Dalam keadaan seperti ini, memori yang mengingatkan kejadian masa lalu malah terputar di kepala Iqbaal. Saat dia dan Karel satu SMP, dulu Karel sering di kucilan karena laki-laki itu lebih sering menyendiri dengan buku di perpustakaan daripada bergabung dengan teman-teman lainnya, tapi dengan senang hati Iqbaal melindungi Karel dari segala hinaan yang terlontar dari teman-teman mereka. Menemani Karel membaca buku sampai malam karena pada saat itu Karel dimarahi habis-habisan oleh ayahnya karena peringkatnya yang menurun, Karel ini penakut, jadi Iqbaal selalu bersamanya. Dan yang paling tak terlupakan dari segala tindakkan yang pernah Iqbaal lakukan untuk Karel adalah dengan menolong Karel dari serangan kakak kelas mereka sewaktu SMA, Iqbaal harus di larikan ke rumah sakit untuk mendapatkan perawatan atas hidungnya yang pecah akibat pukulan dari tongkat bisbol.

Tapi semua itu sepertinya sudah berlalu dan sudah terlupakan.

*

Iqbaal dalam keadaan setengah sadar, dia tidak tahu apa yang sedang terjadi dengannya, tapi badannya seolah terasa perih, tubuhnya sulit bergerak dan pandangannya sangat kabur. Walaupun dia begitu sulit menerawang, tetapi dia masih yakin kalau dia masih berada di gedung tak berpenghuni itu.

”Akh!” Ringisan itu keluar begitu saja tanpa sepengetahuannya. Ketika Iqbaal mencoba menggerakkan tangannya, tangannya tidak bergerak hanya menghasilkan suara dentingan aneh.

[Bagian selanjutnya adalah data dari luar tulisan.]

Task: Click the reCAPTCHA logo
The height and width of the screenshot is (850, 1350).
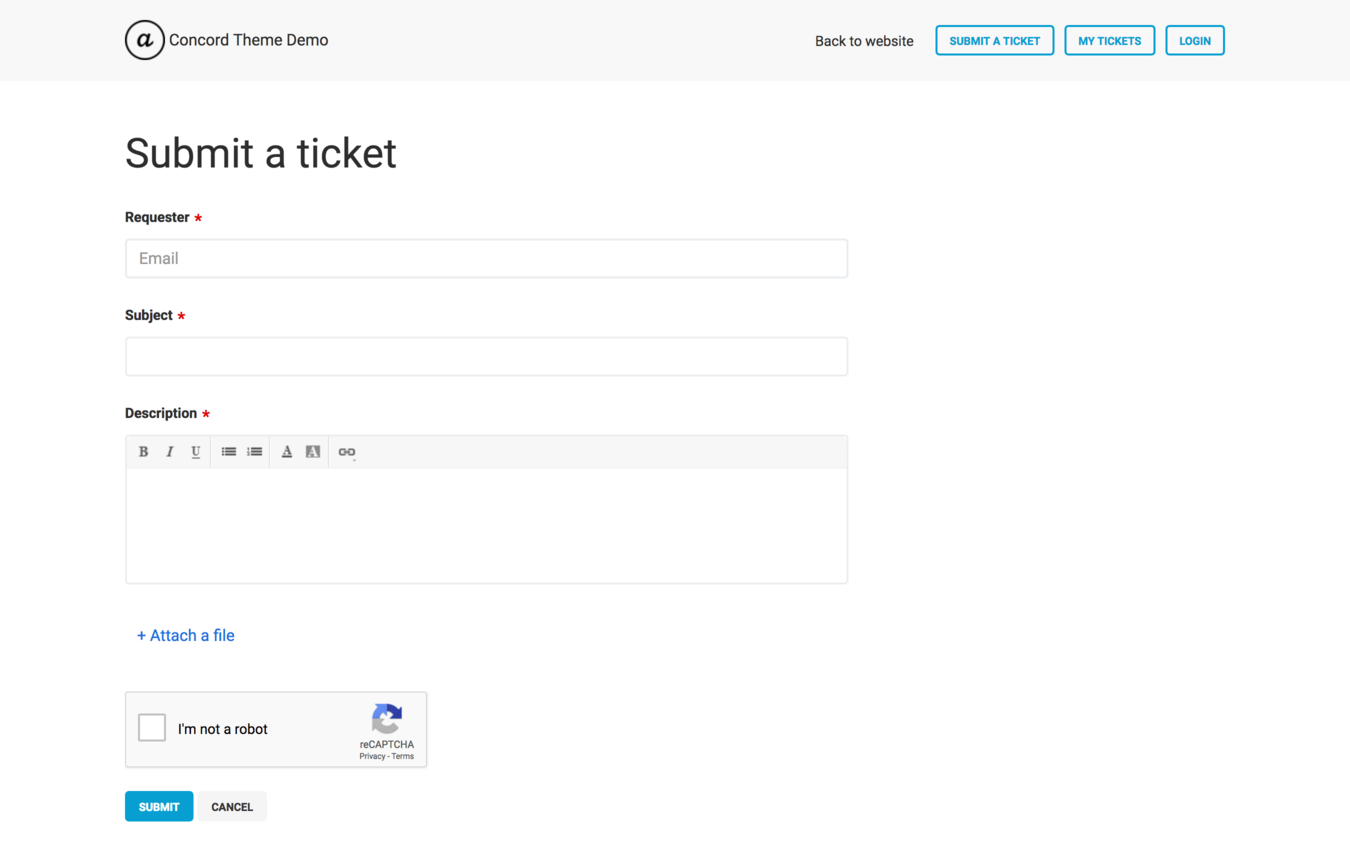Action: pyautogui.click(x=387, y=719)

”Sudah sadar?” Suara itu, Iqbaal mencoba mencari-cari dimana asal suara itu, tapi tetap saja pandangannya sangat kabur. ”Tapi sayangnya sebentar lagi matamu akan tertutup lagi. Maksudku tertutup untuk selama-lamanya.”

Jantung Iqbaal berdebar, apa maksudnya? Suara itu, suara Karel kan? Ya, Iqbaal tidak mungkin salah dan dia sangat yakin kalau suara itu milik Karel. Karel ingin membunuhnya? Demi tuhan Iqbaal semakin tidak percaya dengan kenyataan ini.

Seseorang meremas rambutnya, lalu menyodorkan sebuah ponsel. ”Katakan selamat tinggal pada ayahmu.”

”Hallo?.. Iqbaal..” Suara di sebrang sana milik ayahnya, Iqbaal bisa merasakan sebuah nada kekhawatiran dari suara ayahnya. Dia tidak tahu harus berbuat apa, mulutnya sangat sulit di gerakan bahkan untuk mengembuskan napas saja sulit. Mulutnya terus bergetar tanpa henti, bukan hanya itu, Iqbaal baru sadar kalau seluruh tubuhnya bergetar hebat. Apa yang terjadi dengannya selama dia pingsan? Pingsan? Sepertinya itu perumpaan yang tepat.

Karel memukul kepala Iqbaal dengan ponsel yang berada dalam genggamannya. Iqbaal meringis tapi tidak bisa melawan.

Semenit berlalu menyadarkan Iqbaal dalam kelingllungan ini. Iqbaal baru sadar gerakkannya yang terbatas itu di sebabkan dari rantai-rantai yang menjerat tangan dan kakinya, dan yang membuat Iqbaal sama sekali tidak menyangka adalah lehernya juga ikut terjerat.

Tiba-tiba—Iqbaal tidak bisa bernapas, belasan remaja yang masih mengisi gedung ini serempak menarik rantai-rantai yang menjerat leher, tangan dan kakinya. Iqbaal benar-benar tidak bisa bernapas, seluruh tubuhnya bergetar, terguncang seolah membutuhkan oksigen. Benar, Iqbaal membutuhkan oksigen. Apa ini yang dinginkan Karel? Membunuh Iqbaal dengan cara perlahan agar Iqbaal merasakan betapa sakitnya melewati masa-masa kritis. Tidak, ini bahkan lebih parah, kau seperti di larang bernapas dan saat kau ingin menghirup udara tenggorokanmu sudah sobek.

Semua terasa gelap, tidak ada lagi wajah Karel di hadapannya, gedung jelek ini sudah tidak terlihat lagi, kulit Iqbaal terasa kebas bahkan kalaupun sebuah truk menabrak dirinya saat ini, dia tidak akan merasakan sakit. Apa itu sakit?